The Phillies were riding quite the high to start the week, and after two straight gut-punch losses to the Diamondbacks, they’re in by far their low point of the 2023 postseason.
It evens out to a straightforward formula the rest of the way.
“Now it’s a best-of-three series,” Nick Castellanos told reporters, including Phillies Nation‘s Destiny Lugardo, after a brutal Game 4 on Friday. “And we have home-field advantage.”
It’s a glass-half-full way of looking at things for a Phillies team suddenly in dicey territory, after the two losing efforts also depleted their bullpen ahead of a crucial Game 5. But it’s on brand for Castellanos, who seems to turn the page after tough losses even faster than his teammates can get into the clubhouse to say they’ve done the same.
Besides, his sentiment is not untrue.

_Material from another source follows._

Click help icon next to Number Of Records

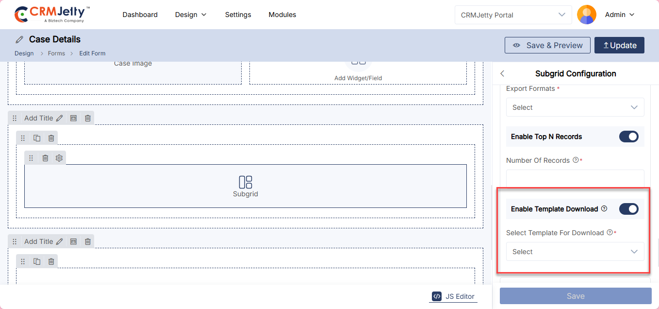(576, 160)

They’d play two of the remaining three NLCS games in front of their home crowd at Citizens Bank Park, which has seen the Phillies go 11-0 the past two postseasons against opponents not playing in their fourth World Series of the past seven years.
That doesn’t make Game 5 any less of a must-win. The Phillies, and their fans, don’t need to go back a full year to be reminded how crushing a Game 5 loss can be in a 2-2 best-of-seven series. To deliver that crushing blow to the D-Backs on Saturday, they have a lot to get right — and not much time to get it right.
The first two games of the NLCS looked like the Phillies and D-Backs were simply on different levels. Neither team has played particularly outstanding in the two games since — but the Phillies have handed a couple games over instead of effectively putting the series away.
Does that — the 2-0 lead, and letting the Diamondbacks tie a series that could’ve been all but wrapped up by Friday night — give the Phillies added pressure in the new best-of-three?
“I think,” Castellanos said when asked the same, “that I just look at it as, now it’s a best-of-three series, and we have home-field advantage, and we have Wheeler and Nola lined up.”
That’s where any regroup starts: the Phillies’ starting pitching, and specifically, Zack Wheeler. The Phillies need him to be really, really good on Saturday — no, better — and outpitch Arizona ace Zac Gallen like he did in Game 1. They’ll head home to friendlier confines afterward regardless, but a loss in Game 5 would put them in an awfully tough position when they do, just as a win would do the opposite.
“We wish we could’ve obviously changed the last couple games,” Trea Turner said postgame. “But we’re tied 2-2, got a game here tomorrow and then we gotta go home.
“Three-game series, and first one to get two wins. So tomorrow’s the most important game.”
Until the one after that. And, if necessary, the one after that.
Destiny Lugardo contributed to this report.